US5250272AExpiredUtility

Process for leaching precious metals with hydrogen-peroxide and a cyanide leaching solution

65
Assignee: DEGUSSAPriority: Sep 9, 1988Filed: Jun 18, 1992Granted: Oct 5, 1993
Est. expirySep 9, 2008(expired)· nominal 20-yr term from priority
C22B 11/08
65
PatentIndex Score
17
Cited by
38
References
19
Claims

Abstract

A process for leaching gold and silver from ores and ore concentrates is disclosed using a cyanide leaching solution and hydrogen peroxide and maintaining an oxygen concentration of 2 to 20 Mg of O 2 /liter. In the invention, leaching takes place in the presence of decomposition catalysts and preferably the formed cyano-complexes are separated during leaching from the leach solution. Decomposition catalysts are manganese compounds, present as 0.01 to 1 mg computed as Mn/liter of barren solution, or 1 to 50 mg computed as Mn per kg of ore slurry, or they are inorganic or organic polymers or carbon. Activated charcoal is preferred and simultaneously adsorbing cyano-complexes of precious metals. The process offers lowered consumption of H 2 O 2 and possibly cyanide and maximum gold yield in a shortened leaching time.

Claims

exact text as granted — not AI-modified
We claim: 
     
       1. A process for agitation leaching of gold and silver from a noble metal containing material selected form the group consisting of ores, ore concentrates, wastes of precious metals, and waste materials of prior incomplete leachings, consisting essentially of forming a leaching slurry from said noble metal containing material and an aqueous cyanide leach solution having a pH of 8 to 13, adding to said slurry before or during leaching a catalyst capable of decomposing hydrogen peroxide into oxygen and water, said catalyst being selected from the group consisting of (1) 0.1 to 50 g powdery or granular activated carbon per kg of leach solution;   (2) 0.1 to 20 g of organic polymeric cation exchangers which contain a heavy metal, which is a decomposition catalyst for hydrogen peroxide, bound thereto per kg of leach solution; and   (3) 0.1 to 20 g of inorganic silicate polymers which contain a heavy metal, which is a decomposition catalyst for hydrogen peroxide, bound thereto per kg of leach solution;   adding an aqueous hydrogen peroxide solution to said slurry in such a way as to set and maintain an oxygen concentration in said slurry in the range of 2 to 20 mg 02 per liter of the leach solution.

Supplied entries:
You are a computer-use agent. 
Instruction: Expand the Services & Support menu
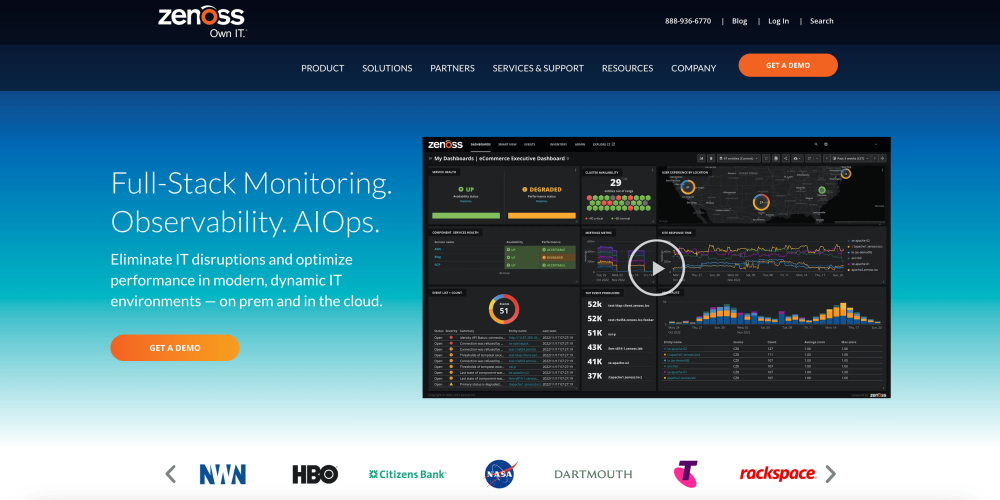538,68
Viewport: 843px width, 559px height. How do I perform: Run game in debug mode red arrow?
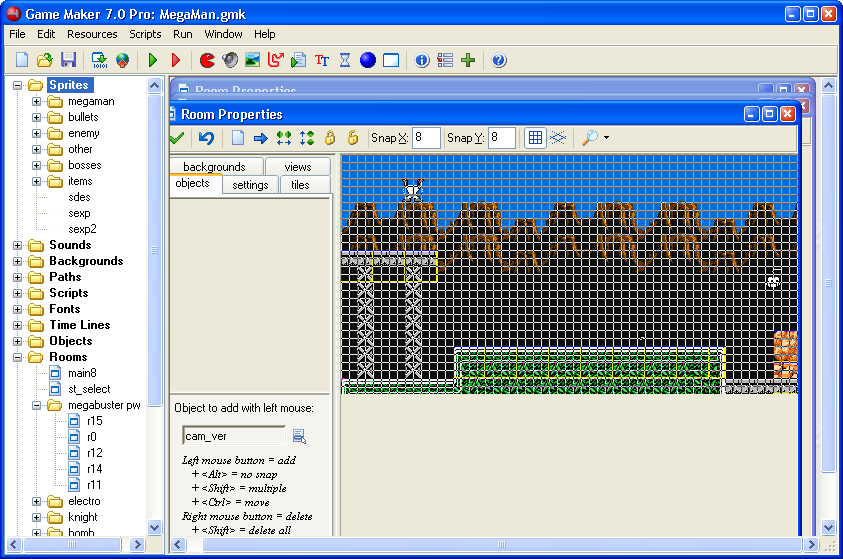176,60
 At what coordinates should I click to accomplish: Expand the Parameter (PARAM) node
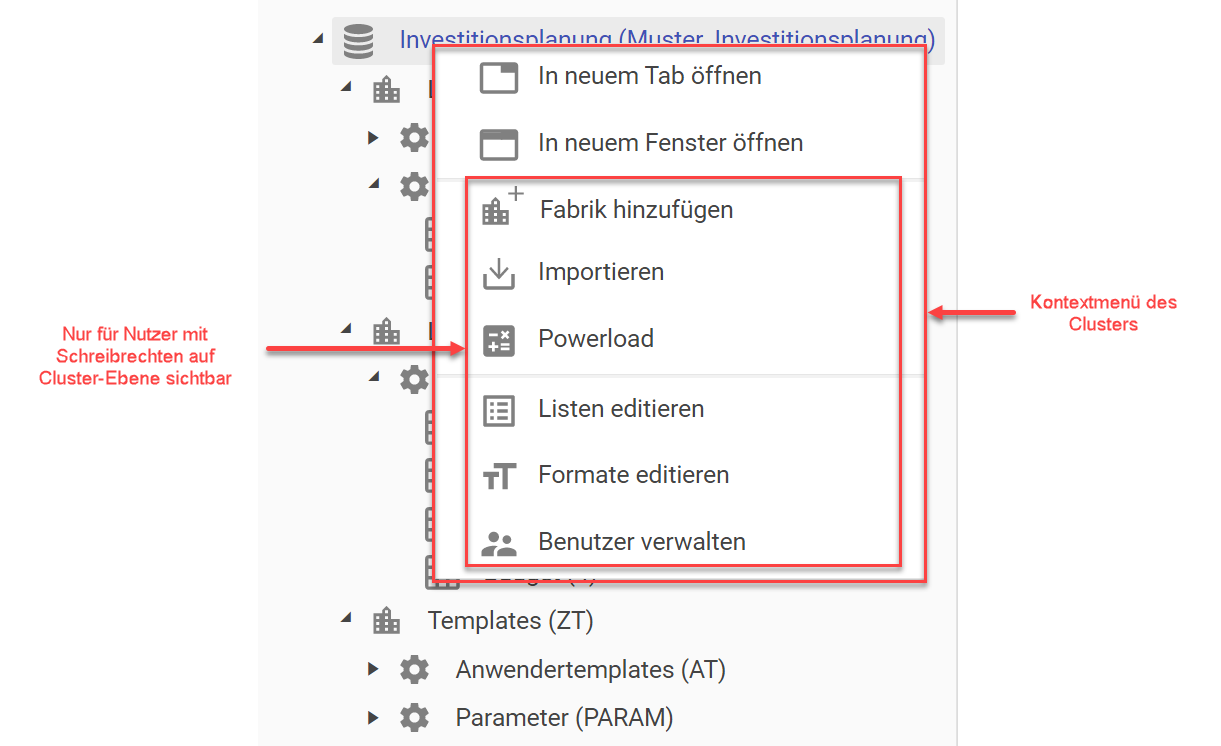coord(373,717)
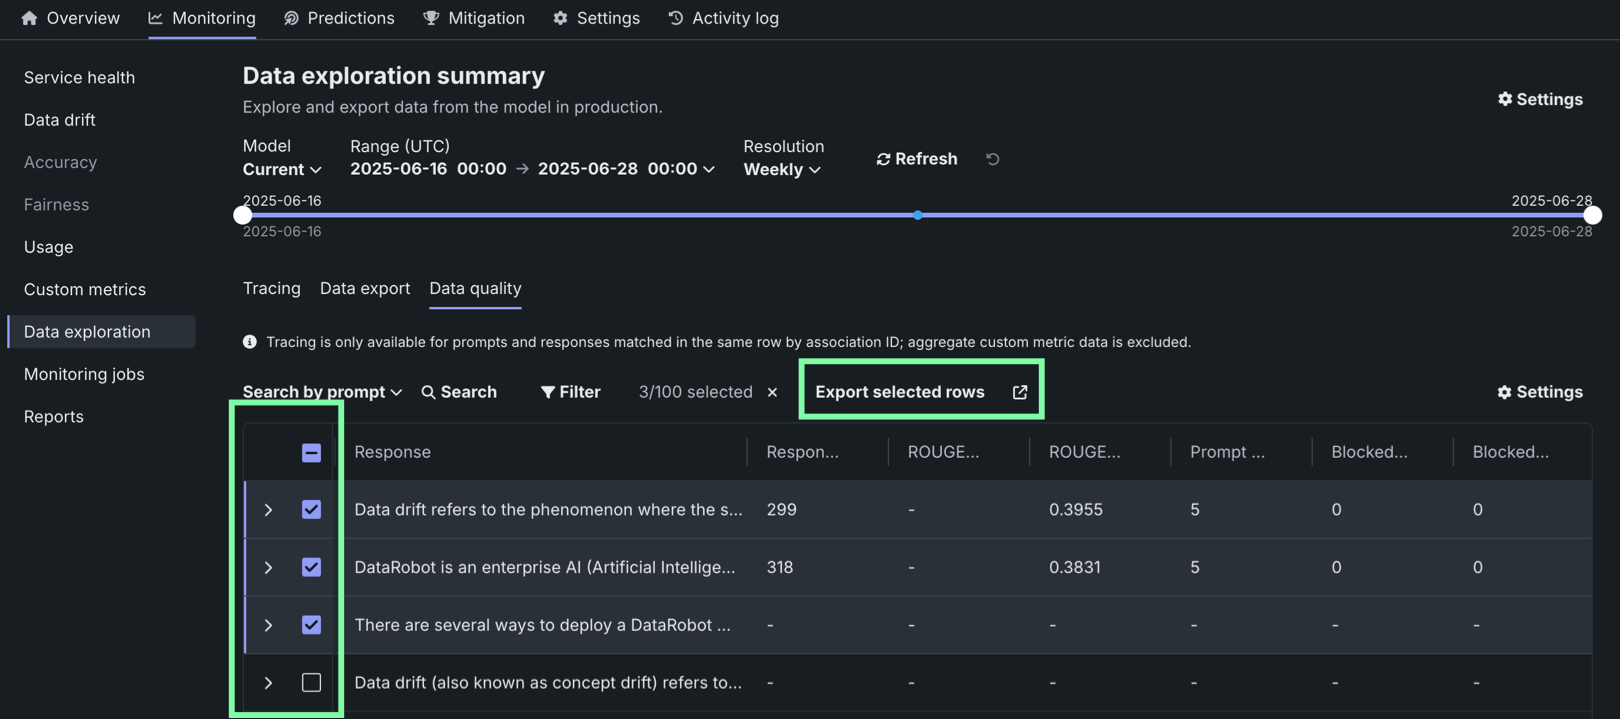Click the Search magnifier icon
Screen dimensions: 1620x719
click(428, 392)
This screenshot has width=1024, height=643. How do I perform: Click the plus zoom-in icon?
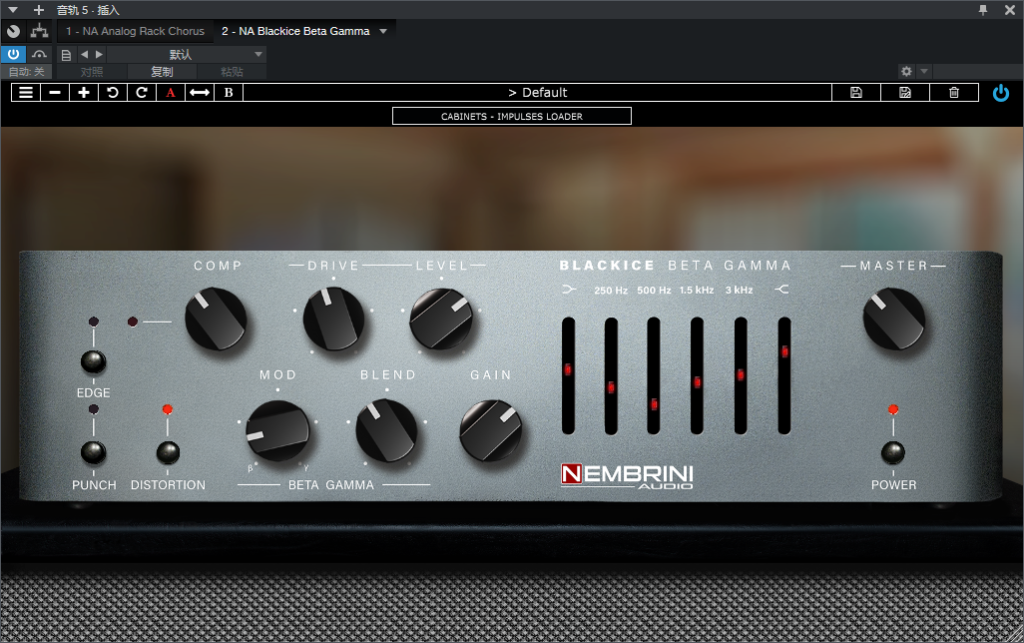click(x=84, y=92)
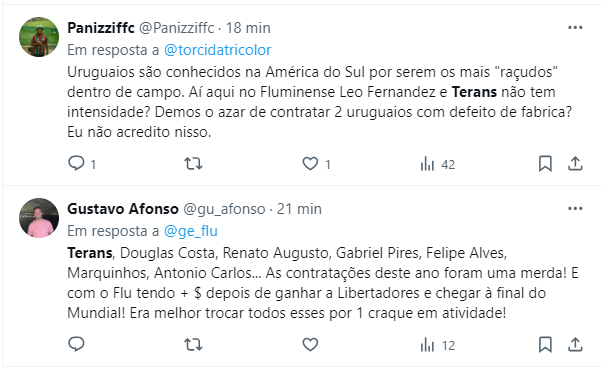This screenshot has height=367, width=601.
Task: Bookmark Gustavo Afonso's tweet
Action: [545, 344]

Problem set:
1) On the patent page, what pH range does claim 1 require for the aqueous cyanide leach solution?
2) List every kind of noble metal containing material that claim 1 on the patent page names as a possible source for leaching.

Answers given:
1) 8 to 13

2)
- Ores
- Ore concentrates
- Wastes of precious metals
- Waste materials of prior incomplete leachings